▶ [Belge Metni]:
⁂

Bu açıklamalar çerçevesinde somut olayın değerlendirilmesine gelince; taraflar arasında 01.08.2007 tarihli 5 yıl süreli bayiilik sözleşmesi düzenlenmiş ve buna bağlı olarak ürün alımı konusunda taahhütname düzenlenmiştir. Taahhütnamede yıl bazında alınacak ürün miktarı belirlenmiş, eksik ürün alımı halinde ceza şart ödeneceği kararlaştırılmıştır. İfaya eklenen cezai şart niteliğinde olan bu ceza, bir sonraki yıl ihtirazi kayıt bildirimi yapılmadan ürün verilmeye devam edilmesi halinde istenemeyecektir. Davacı, süresi sonunda yenilenmeyen ve sona eren sözleşme uyarınca ilk dört yıl ihtirazi kayıt koymadan ürün verdiğinden, bu yıllara ilişkin cezai şart isteminde bulunamayacak, ancak son yıla ilişkin cezai şart isteminde bulunabilecektir.
Mahkemece yukarıda açıklanan ilkeler uyarınca inceleme ve hesaplama yapılarak sonucuna göre bir karar verilmesi gerekirken, yazılı şekilde karar verilmesi doğru olmamış, kararın bozulması gerekmiştir.
SONUÇ: Yukarıda açıklanan nedenlerle hükmün BOZULMASINA, peşin harcın istek halinde iadesine, 01/03/2016 gününde oybirliğiyle karar verildi.

⁂

▶ [Verilen Görevler]:
[1] Belge metnine göre taraflar arasında düzenlenen sözleşme kaç yıl sürelidir?
[2] Belge metnindeki "Bu açıklamalar çerçevesinde" ifadesinden "şart isteminde bulunabilecektir." ifadesine kadar olan bölümü hiçbir değişiklik yapmadan yeniden yazınız.
Ekteki malzemenin belge metniyle herhangi bir ilgisi bulunmamaktadır.

▶ [Sağlanan Bilgiler]:
⁂

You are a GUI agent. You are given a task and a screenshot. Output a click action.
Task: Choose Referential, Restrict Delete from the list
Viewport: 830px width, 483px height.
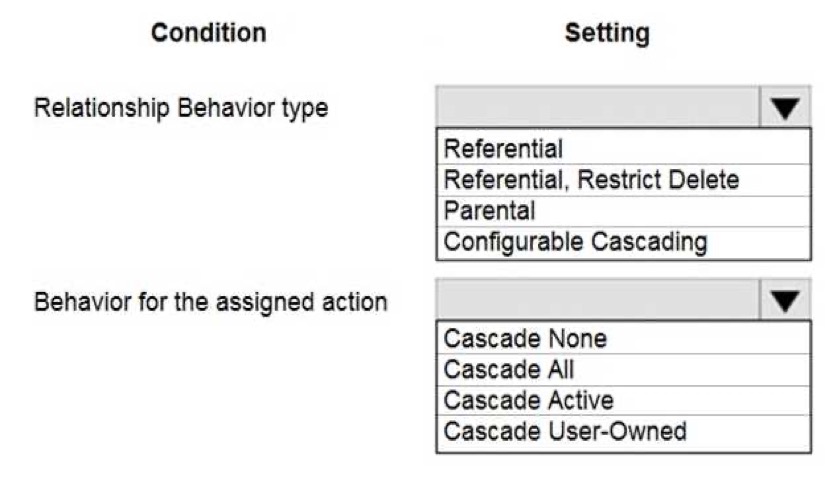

⁂

▶ [Sonuçlar]:
[1] Sözleşme 5 yıl sürelidir.

[2]
Bu açıklamalar çerçevesinde somut olayın değerlendirilmesine gelince; taraflar arasında 01.08.2007 tarihli 5 yıl süreli bayiilik sözleşmesi düzenlenmiş ve buna bağlı olarak ürün alımı konusunda taahhütname düzenlenmiştir. Taahhütnamede yıl bazında alınacak ürün miktarı belirlenmiş, eksik ürün alımı halinde ceza şart ödeneceği kararlaştırılmıştır. İfaya eklenen cezai şart niteliğinde olan bu ceza, bir sonraki yıl ihtirazi kayıt bildirimi yapılmadan ürün verilmeye devam edilmesi halinde istenemeyecektir. Davacı, süresi sonunda yenilenmeyen ve sona eren sözleşme uyarınca ilk dört yıl ihtirazi kayıt koymadan ürün verdiğinden, bu yıllara ilişkin cezai şart isteminde bulunamayacak, ancak son yıla ilişkin cezai şart isteminde bulunabilecektir.